Goal of the exercise - All of the data below is to be returned unaltered.

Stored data
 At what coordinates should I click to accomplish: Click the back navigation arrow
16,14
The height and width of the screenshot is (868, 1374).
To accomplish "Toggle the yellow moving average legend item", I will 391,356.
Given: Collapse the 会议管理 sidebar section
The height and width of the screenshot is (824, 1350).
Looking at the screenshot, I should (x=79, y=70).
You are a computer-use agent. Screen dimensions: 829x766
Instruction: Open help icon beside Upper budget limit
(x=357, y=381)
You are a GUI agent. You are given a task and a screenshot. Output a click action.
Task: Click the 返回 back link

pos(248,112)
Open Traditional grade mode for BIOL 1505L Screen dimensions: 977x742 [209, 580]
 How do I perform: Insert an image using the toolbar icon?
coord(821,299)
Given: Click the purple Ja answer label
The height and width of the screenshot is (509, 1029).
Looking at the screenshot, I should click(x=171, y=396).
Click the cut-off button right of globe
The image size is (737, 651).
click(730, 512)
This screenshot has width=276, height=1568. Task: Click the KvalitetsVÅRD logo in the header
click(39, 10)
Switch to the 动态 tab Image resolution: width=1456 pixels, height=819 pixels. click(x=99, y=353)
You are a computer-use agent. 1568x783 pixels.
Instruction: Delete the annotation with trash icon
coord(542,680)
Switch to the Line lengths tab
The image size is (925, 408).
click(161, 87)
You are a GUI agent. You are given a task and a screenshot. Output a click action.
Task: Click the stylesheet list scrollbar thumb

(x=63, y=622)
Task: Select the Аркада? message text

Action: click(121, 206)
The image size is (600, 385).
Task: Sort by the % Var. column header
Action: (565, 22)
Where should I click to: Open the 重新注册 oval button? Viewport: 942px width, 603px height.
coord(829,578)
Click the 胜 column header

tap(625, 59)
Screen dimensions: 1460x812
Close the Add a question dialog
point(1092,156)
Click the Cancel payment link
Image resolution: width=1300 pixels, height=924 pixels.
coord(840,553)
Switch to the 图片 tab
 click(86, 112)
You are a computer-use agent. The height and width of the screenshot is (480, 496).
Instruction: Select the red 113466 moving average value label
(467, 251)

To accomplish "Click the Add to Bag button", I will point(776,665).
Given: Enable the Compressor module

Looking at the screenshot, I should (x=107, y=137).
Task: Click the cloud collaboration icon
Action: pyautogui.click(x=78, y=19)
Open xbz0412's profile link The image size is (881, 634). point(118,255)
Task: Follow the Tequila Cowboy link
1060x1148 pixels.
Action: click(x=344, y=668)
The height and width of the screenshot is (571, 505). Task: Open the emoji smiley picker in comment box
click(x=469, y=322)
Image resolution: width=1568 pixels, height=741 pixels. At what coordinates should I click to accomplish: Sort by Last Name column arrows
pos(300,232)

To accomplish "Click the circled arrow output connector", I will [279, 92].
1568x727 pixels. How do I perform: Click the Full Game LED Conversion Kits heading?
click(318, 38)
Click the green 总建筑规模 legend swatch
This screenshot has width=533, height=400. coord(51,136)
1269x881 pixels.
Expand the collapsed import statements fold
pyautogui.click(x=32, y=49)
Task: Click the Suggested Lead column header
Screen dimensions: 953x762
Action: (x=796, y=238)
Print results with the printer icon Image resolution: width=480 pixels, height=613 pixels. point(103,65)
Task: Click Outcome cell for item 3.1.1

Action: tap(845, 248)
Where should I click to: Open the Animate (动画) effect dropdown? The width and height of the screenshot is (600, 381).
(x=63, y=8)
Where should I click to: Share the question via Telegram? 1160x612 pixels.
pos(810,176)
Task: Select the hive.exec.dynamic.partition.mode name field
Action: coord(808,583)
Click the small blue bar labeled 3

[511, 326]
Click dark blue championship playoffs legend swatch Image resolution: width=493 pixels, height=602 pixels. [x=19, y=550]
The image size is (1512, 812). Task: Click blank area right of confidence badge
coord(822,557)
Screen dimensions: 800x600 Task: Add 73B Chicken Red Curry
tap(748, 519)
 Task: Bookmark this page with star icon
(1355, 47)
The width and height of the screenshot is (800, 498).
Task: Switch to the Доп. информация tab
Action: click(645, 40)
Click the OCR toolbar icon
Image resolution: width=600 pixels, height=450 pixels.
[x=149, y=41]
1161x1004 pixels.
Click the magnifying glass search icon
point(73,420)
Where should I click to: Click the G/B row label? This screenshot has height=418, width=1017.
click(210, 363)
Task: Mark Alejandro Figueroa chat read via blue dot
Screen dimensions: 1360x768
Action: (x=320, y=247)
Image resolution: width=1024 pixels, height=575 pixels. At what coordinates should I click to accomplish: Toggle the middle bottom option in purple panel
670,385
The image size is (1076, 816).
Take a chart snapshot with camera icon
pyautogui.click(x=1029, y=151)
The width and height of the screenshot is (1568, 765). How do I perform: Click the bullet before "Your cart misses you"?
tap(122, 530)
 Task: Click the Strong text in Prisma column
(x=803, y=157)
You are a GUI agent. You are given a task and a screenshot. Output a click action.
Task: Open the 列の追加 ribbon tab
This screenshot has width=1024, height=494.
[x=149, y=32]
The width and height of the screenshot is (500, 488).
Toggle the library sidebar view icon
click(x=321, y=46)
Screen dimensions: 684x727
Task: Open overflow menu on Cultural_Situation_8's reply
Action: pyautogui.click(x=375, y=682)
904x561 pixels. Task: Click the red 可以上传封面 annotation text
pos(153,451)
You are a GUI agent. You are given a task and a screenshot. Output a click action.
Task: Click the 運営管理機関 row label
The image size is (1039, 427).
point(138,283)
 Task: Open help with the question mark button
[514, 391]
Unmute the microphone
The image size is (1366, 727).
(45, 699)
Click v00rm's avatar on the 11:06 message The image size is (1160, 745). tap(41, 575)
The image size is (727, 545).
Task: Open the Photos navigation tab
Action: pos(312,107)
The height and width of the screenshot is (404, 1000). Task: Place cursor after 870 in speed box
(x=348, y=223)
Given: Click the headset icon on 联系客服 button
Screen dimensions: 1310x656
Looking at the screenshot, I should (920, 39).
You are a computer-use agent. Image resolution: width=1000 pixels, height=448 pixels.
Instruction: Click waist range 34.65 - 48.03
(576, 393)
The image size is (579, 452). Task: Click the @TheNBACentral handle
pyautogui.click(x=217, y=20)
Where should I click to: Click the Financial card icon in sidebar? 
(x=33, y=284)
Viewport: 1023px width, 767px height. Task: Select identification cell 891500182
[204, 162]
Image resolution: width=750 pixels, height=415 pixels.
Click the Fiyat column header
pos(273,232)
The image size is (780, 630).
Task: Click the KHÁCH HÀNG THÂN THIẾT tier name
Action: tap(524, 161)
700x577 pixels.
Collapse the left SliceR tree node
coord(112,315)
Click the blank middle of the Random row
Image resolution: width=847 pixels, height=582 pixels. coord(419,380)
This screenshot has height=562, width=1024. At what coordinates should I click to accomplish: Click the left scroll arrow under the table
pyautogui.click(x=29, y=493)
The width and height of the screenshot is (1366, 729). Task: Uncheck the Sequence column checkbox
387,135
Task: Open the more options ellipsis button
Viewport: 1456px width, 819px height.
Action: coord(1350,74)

Written solution -
 At what coordinates should I click to accomplish: Click the back navigation arrow
16,14
The height and width of the screenshot is (868, 1374).
To accomplish "Toggle the yellow moving average legend item", I will 391,356.
Given: Collapse the 会议管理 sidebar section
The height and width of the screenshot is (824, 1350).
Looking at the screenshot, I should (x=79, y=70).
You are a computer-use agent. Screen dimensions: 829x766
Instruction: Open help icon beside Upper budget limit
(x=357, y=381)
You are a GUI agent. You are given a task and a screenshot. Output a click action.
Task: Click the 返回 back link

pos(248,112)
Open Traditional grade mode for BIOL 1505L Screen dimensions: 977x742 [209, 580]
 How do I perform: Insert an image using the toolbar icon?
coord(821,299)
Given: Click the purple Ja answer label
The height and width of the screenshot is (509, 1029).
Looking at the screenshot, I should click(x=171, y=396).
Click the cut-off button right of globe
The image size is (737, 651).
click(730, 512)
This screenshot has width=276, height=1568. Task: Click the KvalitetsVÅRD logo in the header
click(39, 10)
Switch to the 动态 tab Image resolution: width=1456 pixels, height=819 pixels. click(x=99, y=353)
You are a computer-use agent. 1568x783 pixels.
Instruction: Delete the annotation with trash icon
coord(542,680)
Switch to the Line lengths tab
The image size is (925, 408).
click(161, 87)
You are a GUI agent. You are given a task and a screenshot. Output a click action.
Task: Click the stylesheet list scrollbar thumb

(x=63, y=622)
Task: Select the Аркада? message text

Action: click(121, 206)
The image size is (600, 385).
Task: Sort by the % Var. column header
Action: (565, 22)
Where should I click to: Open the 重新注册 oval button? Viewport: 942px width, 603px height.
coord(829,578)
Click the 胜 column header

tap(625, 59)
Screen dimensions: 1460x812
Close the Add a question dialog
point(1092,156)
Click the Cancel payment link
Image resolution: width=1300 pixels, height=924 pixels.
coord(840,553)
Switch to the 图片 tab
 click(86, 112)
You are a computer-use agent. The height and width of the screenshot is (480, 496).
Instruction: Select the red 113466 moving average value label
(467, 251)

To accomplish "Click the Add to Bag button", I will point(776,665).
Given: Enable the Compressor module

Looking at the screenshot, I should (x=107, y=137).
Task: Click the cloud collaboration icon
Action: pyautogui.click(x=78, y=19)
Open xbz0412's profile link The image size is (881, 634). point(118,255)
Task: Follow the Tequila Cowboy link
1060x1148 pixels.
Action: click(x=344, y=668)
The height and width of the screenshot is (571, 505). Task: Open the emoji smiley picker in comment box
click(x=469, y=322)
Image resolution: width=1568 pixels, height=741 pixels. At what coordinates should I click to accomplish: Sort by Last Name column arrows
pos(300,232)

To accomplish "Click the circled arrow output connector", I will [279, 92].
1568x727 pixels. How do I perform: Click the Full Game LED Conversion Kits heading?
click(318, 38)
Click the green 总建筑规模 legend swatch
This screenshot has width=533, height=400. coord(51,136)
1269x881 pixels.
Expand the collapsed import statements fold
pyautogui.click(x=32, y=49)
Task: Click the Suggested Lead column header
Screen dimensions: 953x762
Action: (x=796, y=238)
Print results with the printer icon Image resolution: width=480 pixels, height=613 pixels. point(103,65)
Task: Click Outcome cell for item 3.1.1

Action: tap(845, 248)
Where should I click to: Open the Animate (动画) effect dropdown? The width and height of the screenshot is (600, 381).
(x=63, y=8)
Where should I click to: Share the question via Telegram? 1160x612 pixels.
pos(810,176)
Task: Select the hive.exec.dynamic.partition.mode name field
Action: coord(808,583)
Click the small blue bar labeled 3

[511, 326]
Click dark blue championship playoffs legend swatch Image resolution: width=493 pixels, height=602 pixels. [x=19, y=550]
The image size is (1512, 812). Task: Click blank area right of confidence badge
coord(822,557)
Screen dimensions: 800x600 Task: Add 73B Chicken Red Curry
tap(748, 519)
 Task: Bookmark this page with star icon
(1355, 47)
The width and height of the screenshot is (800, 498).
Task: Switch to the Доп. информация tab
Action: click(645, 40)
Click the OCR toolbar icon
Image resolution: width=600 pixels, height=450 pixels.
[x=149, y=41]
1161x1004 pixels.
Click the magnifying glass search icon
point(73,420)
Where should I click to: Click the G/B row label? This screenshot has height=418, width=1017.
click(210, 363)
Task: Mark Alejandro Figueroa chat read via blue dot
Screen dimensions: 1360x768
Action: (x=320, y=247)
Image resolution: width=1024 pixels, height=575 pixels. At what coordinates should I click to accomplish: Toggle the middle bottom option in purple panel
670,385
The image size is (1076, 816).
Take a chart snapshot with camera icon
pyautogui.click(x=1029, y=151)
The width and height of the screenshot is (1568, 765). How do I perform: Click the bullet before "Your cart misses you"?
tap(122, 530)
 Task: Click the Strong text in Prisma column
(x=803, y=157)
You are a GUI agent. You are given a task and a screenshot. Output a click action.
Task: Open the 列の追加 ribbon tab
This screenshot has width=1024, height=494.
[x=149, y=32]
The width and height of the screenshot is (500, 488).
Toggle the library sidebar view icon
click(x=321, y=46)
Screen dimensions: 684x727
Task: Open overflow menu on Cultural_Situation_8's reply
Action: pyautogui.click(x=375, y=682)
904x561 pixels. Task: Click the red 可以上传封面 annotation text
pos(153,451)
You are a GUI agent. You are given a task and a screenshot. Output a click action.
Task: Click the 運営管理機関 row label
The image size is (1039, 427).
point(138,283)
 Task: Open help with the question mark button
[514, 391]
Unmute the microphone
The image size is (1366, 727).
(45, 699)
Click v00rm's avatar on the 11:06 message The image size is (1160, 745). tap(41, 575)
The image size is (727, 545).
Task: Open the Photos navigation tab
Action: pos(312,107)
The height and width of the screenshot is (404, 1000). Task: Place cursor after 870 in speed box
(x=348, y=223)
Given: Click the headset icon on 联系客服 button
Screen dimensions: 1310x656
Looking at the screenshot, I should (920, 39).
You are a computer-use agent. Image resolution: width=1000 pixels, height=448 pixels.
Instruction: Click waist range 34.65 - 48.03
(576, 393)
The image size is (579, 452). Task: Click the @TheNBACentral handle
pyautogui.click(x=217, y=20)
Where should I click to: Click the Financial card icon in sidebar? 
(x=33, y=284)
Viewport: 1023px width, 767px height. Task: Select identification cell 891500182
[204, 162]
Image resolution: width=750 pixels, height=415 pixels.
Click the Fiyat column header
pos(273,232)
The image size is (780, 630).
Task: Click the KHÁCH HÀNG THÂN THIẾT tier name
Action: tap(524, 161)
700x577 pixels.
Collapse the left SliceR tree node
coord(112,315)
Click the blank middle of the Random row
Image resolution: width=847 pixels, height=582 pixels. coord(419,380)
This screenshot has height=562, width=1024. At what coordinates should I click to accomplish: Click the left scroll arrow under the table
pyautogui.click(x=29, y=493)
The width and height of the screenshot is (1366, 729). Task: Uncheck the Sequence column checkbox
387,135
Task: Open the more options ellipsis button
Viewport: 1456px width, 819px height.
Action: coord(1350,74)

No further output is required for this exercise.